Unter der Rubrik "Baustellen" gab es verschiedene Berichte von Bürgermeisterin Ingrid Reifenscheid-Eckert. So zum Beispiel zu der von Andrea Pfannes initiierten Aktion "Willanzheim ist schön" mit der Bepflanzung von öffentlichen Beeten. Beim Gebäudebrüterobjekt des Naturparks Steigerwald beteiligt sich der Markt Willanzheim mit Mehlschwalbennestern und Quartieren für Fledermäuse. Vom Wanderparkplatz Hüttenheim bis zur Weinparadiesscheune werden auf öffentlichem Grund Blühstreifen entlang der Weinberge angelegt.
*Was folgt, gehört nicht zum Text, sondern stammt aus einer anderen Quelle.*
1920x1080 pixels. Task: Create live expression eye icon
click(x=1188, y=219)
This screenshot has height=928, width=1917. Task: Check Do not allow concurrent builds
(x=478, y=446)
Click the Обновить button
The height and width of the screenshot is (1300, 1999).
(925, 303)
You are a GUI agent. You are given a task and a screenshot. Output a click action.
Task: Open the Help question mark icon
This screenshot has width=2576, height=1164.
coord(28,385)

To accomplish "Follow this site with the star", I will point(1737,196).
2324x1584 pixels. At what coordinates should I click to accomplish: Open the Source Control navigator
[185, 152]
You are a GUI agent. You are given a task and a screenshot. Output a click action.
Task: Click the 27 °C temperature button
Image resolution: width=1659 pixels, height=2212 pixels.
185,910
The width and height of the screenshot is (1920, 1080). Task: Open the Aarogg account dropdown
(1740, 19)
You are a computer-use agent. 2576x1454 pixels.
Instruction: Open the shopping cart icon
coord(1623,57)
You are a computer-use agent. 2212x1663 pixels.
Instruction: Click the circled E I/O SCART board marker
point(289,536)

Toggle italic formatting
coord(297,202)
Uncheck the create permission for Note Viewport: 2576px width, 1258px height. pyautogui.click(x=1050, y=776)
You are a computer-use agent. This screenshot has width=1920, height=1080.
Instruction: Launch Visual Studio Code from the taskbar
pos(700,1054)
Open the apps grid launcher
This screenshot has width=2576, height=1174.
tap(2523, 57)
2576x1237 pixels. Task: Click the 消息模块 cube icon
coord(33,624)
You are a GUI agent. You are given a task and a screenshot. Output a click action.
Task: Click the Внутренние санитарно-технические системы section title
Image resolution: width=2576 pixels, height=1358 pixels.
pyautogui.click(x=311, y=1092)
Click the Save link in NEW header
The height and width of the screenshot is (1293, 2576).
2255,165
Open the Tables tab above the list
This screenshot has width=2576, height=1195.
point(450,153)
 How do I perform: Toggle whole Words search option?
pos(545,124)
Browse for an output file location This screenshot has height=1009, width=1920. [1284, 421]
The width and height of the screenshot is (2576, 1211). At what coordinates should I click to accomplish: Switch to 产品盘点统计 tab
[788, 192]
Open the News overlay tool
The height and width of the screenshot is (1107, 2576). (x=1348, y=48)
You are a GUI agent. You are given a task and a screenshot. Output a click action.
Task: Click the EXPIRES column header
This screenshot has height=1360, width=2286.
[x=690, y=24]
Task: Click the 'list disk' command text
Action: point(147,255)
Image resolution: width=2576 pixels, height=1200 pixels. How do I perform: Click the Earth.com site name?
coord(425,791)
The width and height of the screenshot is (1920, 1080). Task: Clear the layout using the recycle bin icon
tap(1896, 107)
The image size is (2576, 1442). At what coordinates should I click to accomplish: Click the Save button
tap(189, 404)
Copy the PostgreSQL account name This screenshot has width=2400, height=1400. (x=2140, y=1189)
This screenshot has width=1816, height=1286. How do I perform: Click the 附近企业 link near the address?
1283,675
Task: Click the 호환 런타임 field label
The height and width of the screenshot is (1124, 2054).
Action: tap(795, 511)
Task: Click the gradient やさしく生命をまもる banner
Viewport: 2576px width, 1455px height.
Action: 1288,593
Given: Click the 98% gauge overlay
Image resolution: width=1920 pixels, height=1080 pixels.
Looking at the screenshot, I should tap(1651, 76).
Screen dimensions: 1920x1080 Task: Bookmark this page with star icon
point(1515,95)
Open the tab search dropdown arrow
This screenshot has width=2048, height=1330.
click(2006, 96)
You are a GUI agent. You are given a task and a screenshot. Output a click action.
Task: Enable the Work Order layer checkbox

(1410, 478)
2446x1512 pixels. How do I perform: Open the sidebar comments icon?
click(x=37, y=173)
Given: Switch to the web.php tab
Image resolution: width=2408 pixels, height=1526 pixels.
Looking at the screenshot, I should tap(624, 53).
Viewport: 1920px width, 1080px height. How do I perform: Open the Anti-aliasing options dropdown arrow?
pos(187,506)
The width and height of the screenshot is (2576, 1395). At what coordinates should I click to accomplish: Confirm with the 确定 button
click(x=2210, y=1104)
Die Bürgermeisterin äußerte sich zum Stand der Arbeiten in der Marktschänke in Herrnsheim, im Hüttenheimer Dorfgemeinschaftshaus und in der Kita und für die Außenanlagen des Willanzheimer Dorfgemeinschaftshauses samt Einbau eines Wassertanks für den Sportverein. Die Geräte für den Spielplatz in der Willanzheimer Mühlgasse sind aufgebaut, der Spielplatz ist wegen der Rasenansaat noch bis Pfingsten gesperrt. Auf vielfachen Wunsch der Willanzheimer Eltern möchte der Träger auch einen Waldkindergarten anbieten, ein passendes Grundstück wird noch gesucht, Angebote sind willkommen. Die Aktiven in den Reihen der Feuerwehr können geimpft werden, um bei Einsätzen geschützt zu sein. Die Bürgermeisterin berichtete von mehreren Einsätzen, darunter auch ein schwerer Motorradunfall.